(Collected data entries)
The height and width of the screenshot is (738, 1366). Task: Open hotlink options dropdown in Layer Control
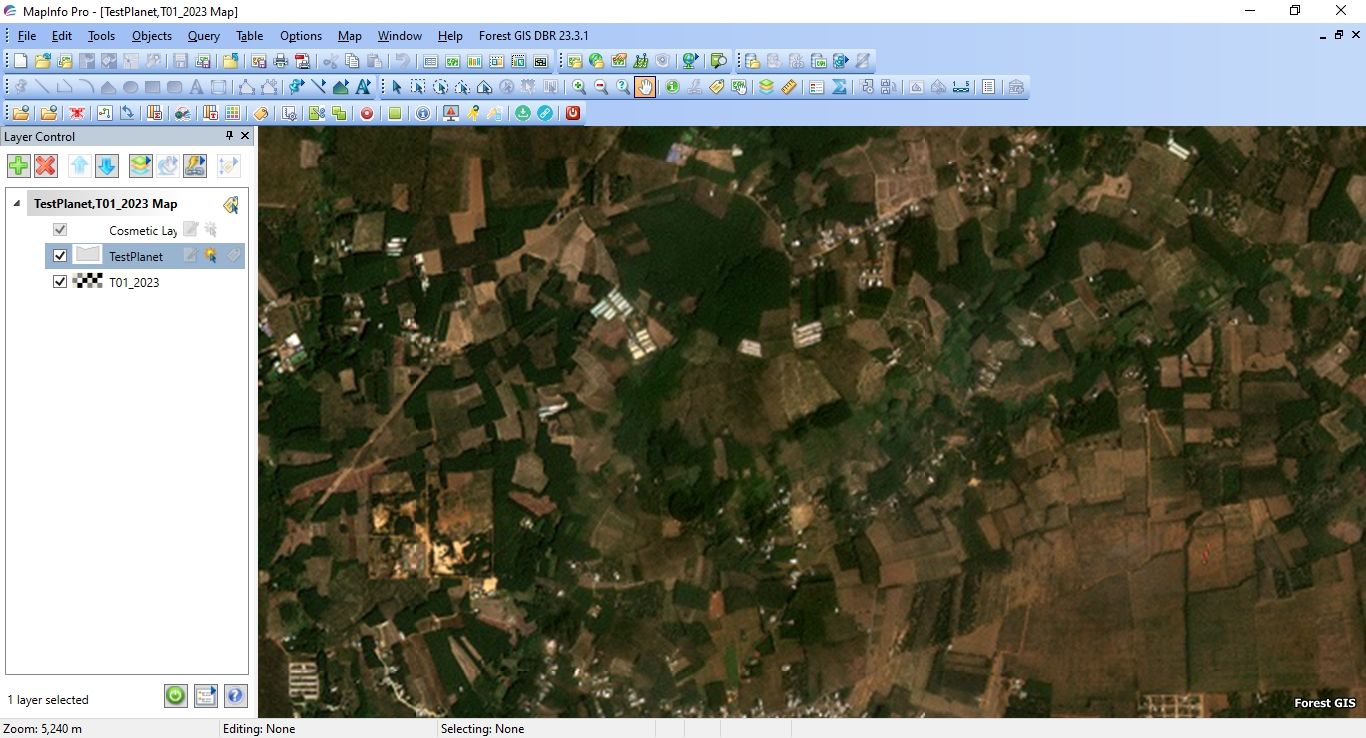(195, 166)
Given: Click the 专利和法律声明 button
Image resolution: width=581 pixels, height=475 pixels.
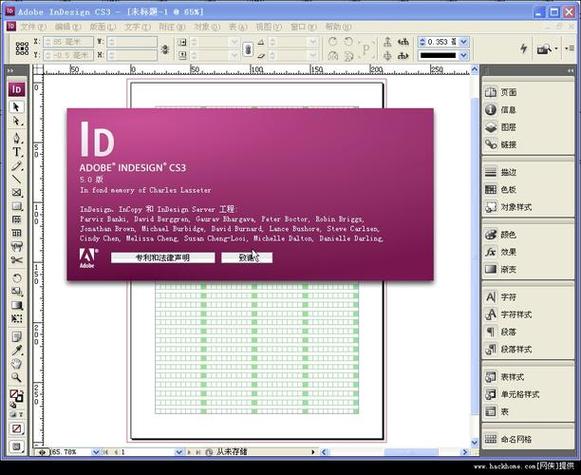Looking at the screenshot, I should tap(163, 258).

WHAT TO PRODUCE: Return each of the lines exactly as they appear above, with no images.

RESULT:
The height and width of the screenshot is (738, 1366). Task: Open hotlink options dropdown in Layer Control
(195, 166)
Given: Click the 专利和法律声明 button
Image resolution: width=581 pixels, height=475 pixels.
Looking at the screenshot, I should tap(163, 258).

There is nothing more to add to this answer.